O misticismo de Boechat nada lhe dizia sobre seres de um outro mundo - Francis Lopes Mendonça



 

 Confesso que sou igual a Ricardo Boechat. O misticismo de Boechat nada lhe dizia sobre seres de um outro mundo. O misticismo de Boechat não aumentava o seu conhecimento sobre o cosmos. O misticismo de Boechat não era um substituto para a ciência. O misticismo de Boechat muito menos lhe dava conselhos morais. Não ordenava que ele fosse bom, generoso, amoroso. Não lhe mandava ajudar os que lhe pediam ajuda. Não lhe mandava lutar pela justiça exercitando um jornalismo combativo.

Pois não é preciso ser místico para ser bom, para ajudar os que mais precisam, para lutar pela justiça. Aliás, é muito vergonhoso ser bom, ajudar os que mais precisam e lutar pela justiça porque o cristianismo manda. Então é porque nos ensinaram a mandar que a gente tem de ser assim? Se não mandasse a gente não faria? Se o Deus cristão não mandasse e não ameaçasse não seríamos bons? Se assim é, então somos bons, ajudamos os que mais precisam e lutamos pela justiça porque morremos de medo. Mas tudo o que é produto do medo não é o oposto do sagrado? O misticismo de Boechat não lhe dava conhecimentos de um outro mundo e nem lhe dava ordens morais. Era um sentimento como se fosse uma música que ele ouvia dentro dele.

Por isso os teólogos românticos dizem que o sentimento místico é o sentimento de “dependência absoluta” diante do cosmos.

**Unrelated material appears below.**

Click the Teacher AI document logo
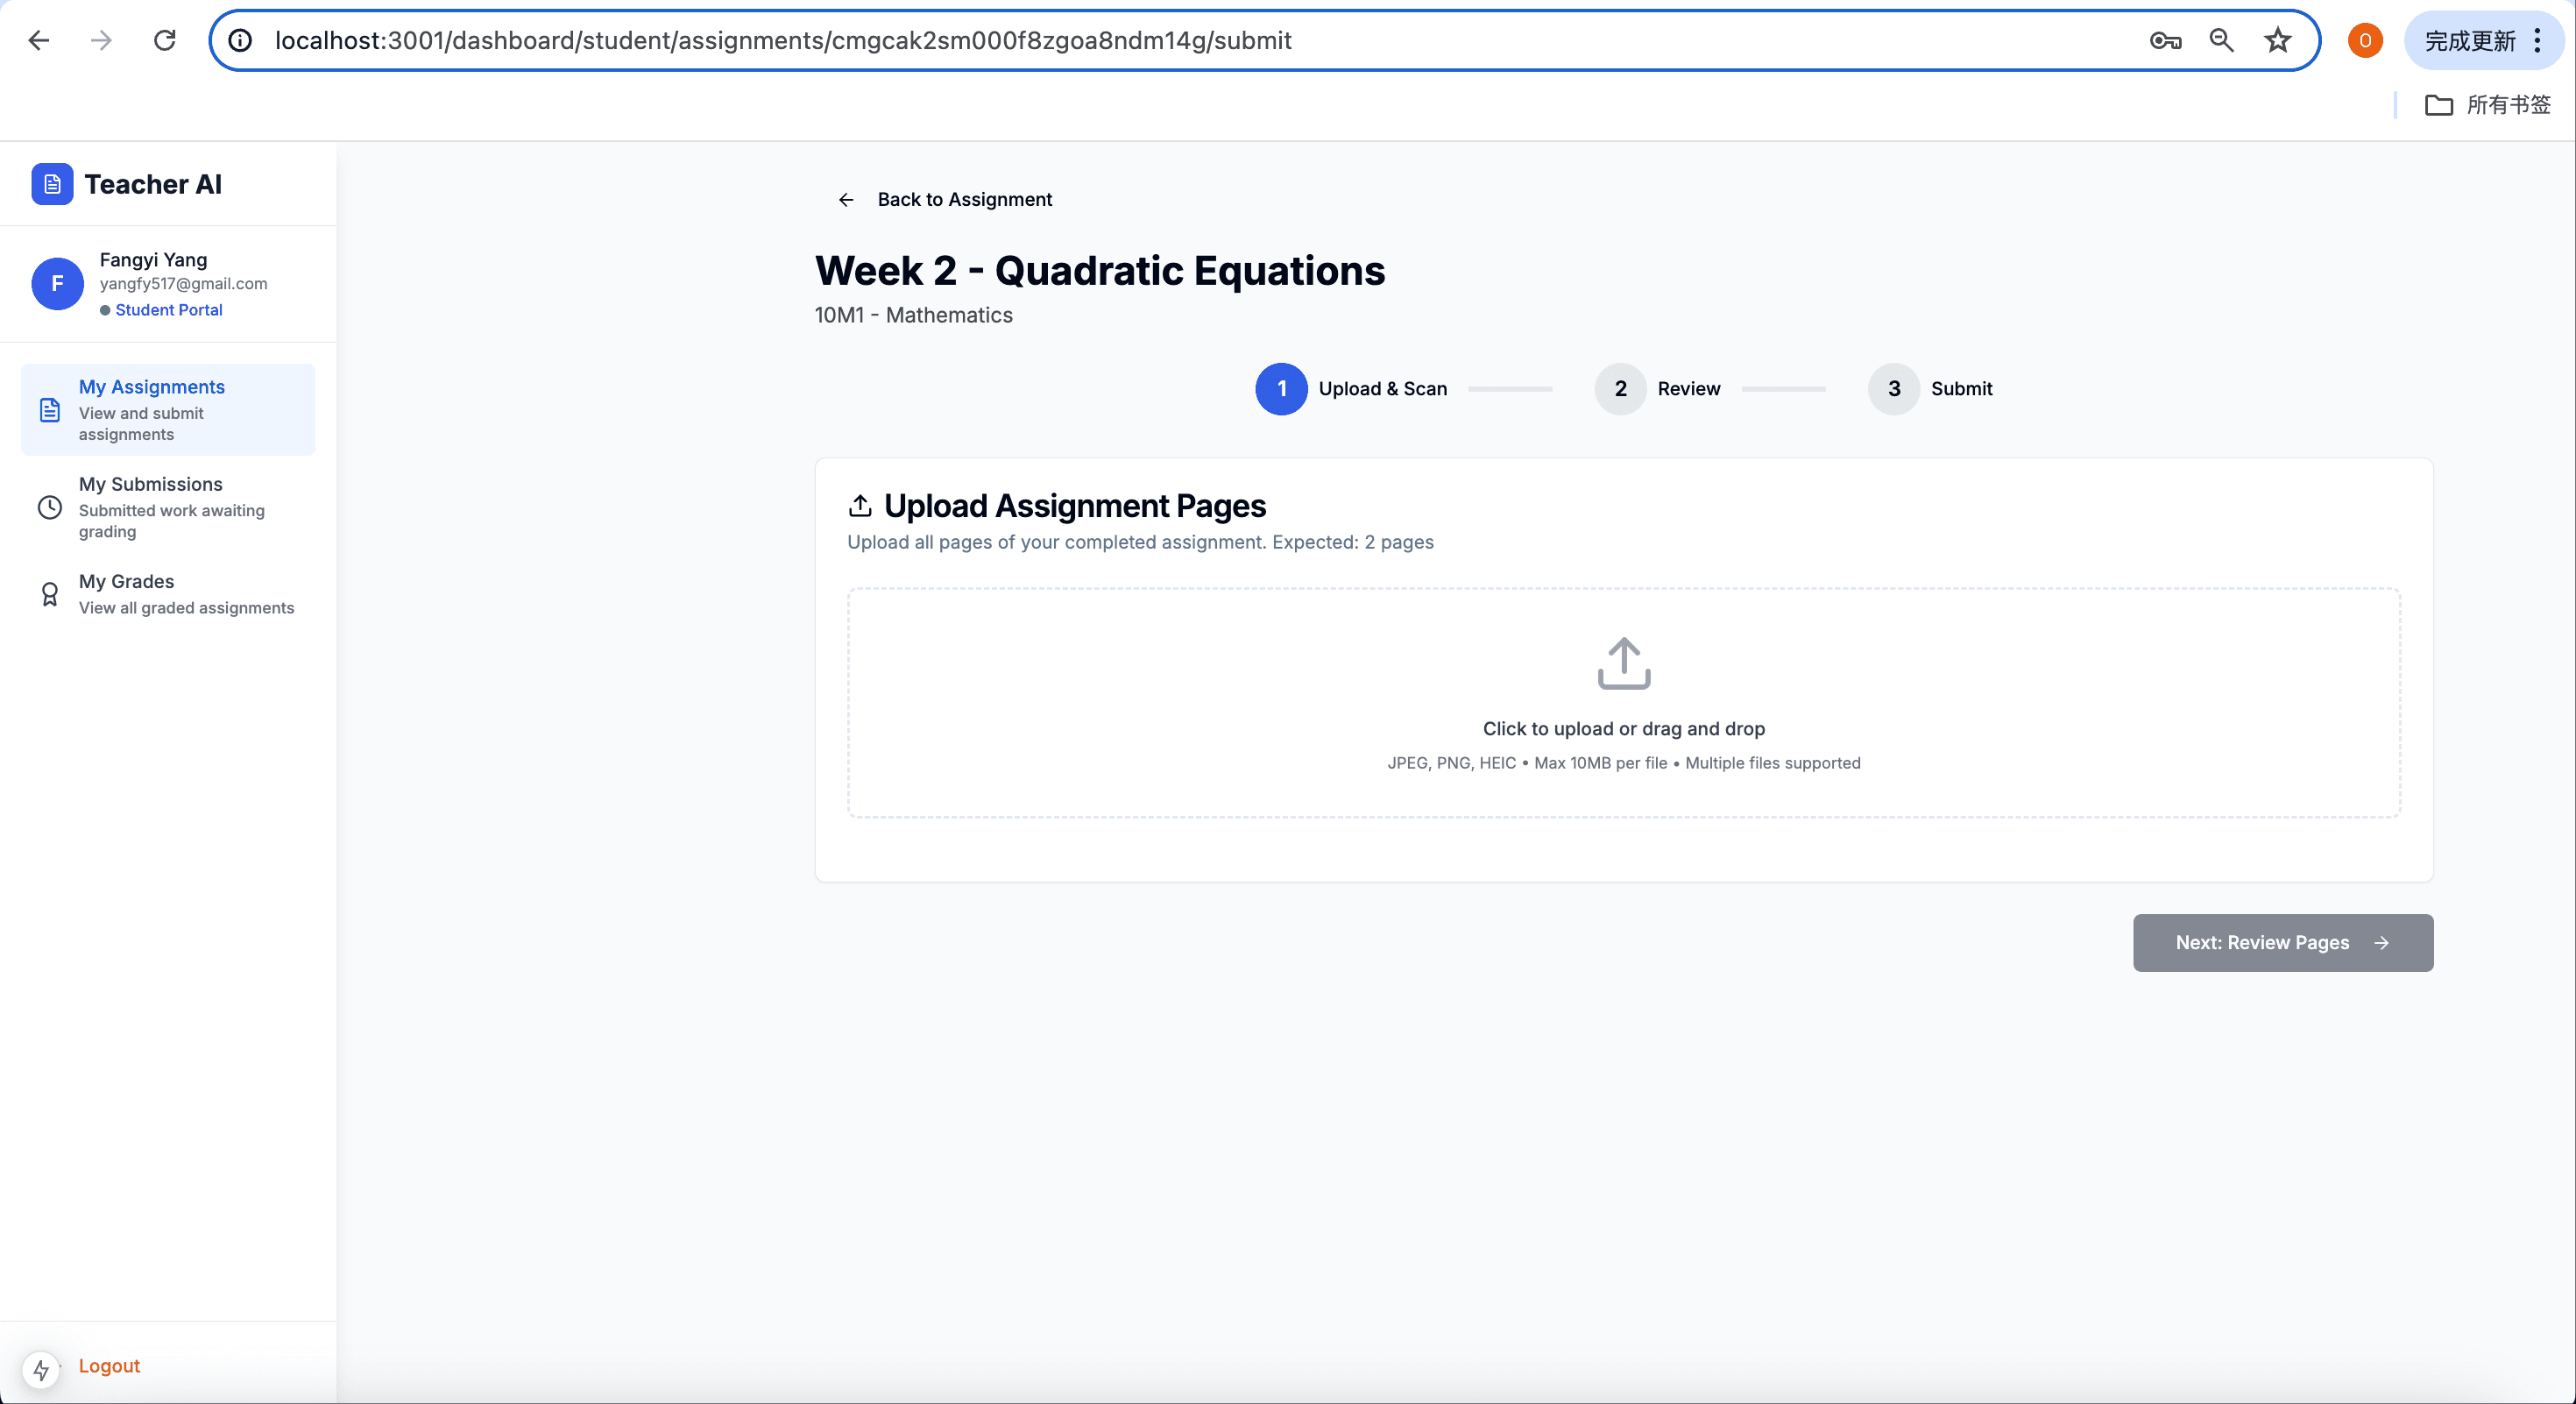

Não existimos em nós mesmos. Existimos somente em relação a uma coisa imensa demais, gigantesca demais, fantástica demais, coisa que não compreendemos, completamente misteriosa mas que nos envolve, na qual nascemos e para a qual voltaremos também daqui a algum tempo. Mas resta quanto tempo? Não sabemos. Ninguém sabe. O relógio da vida não tem ponteiros.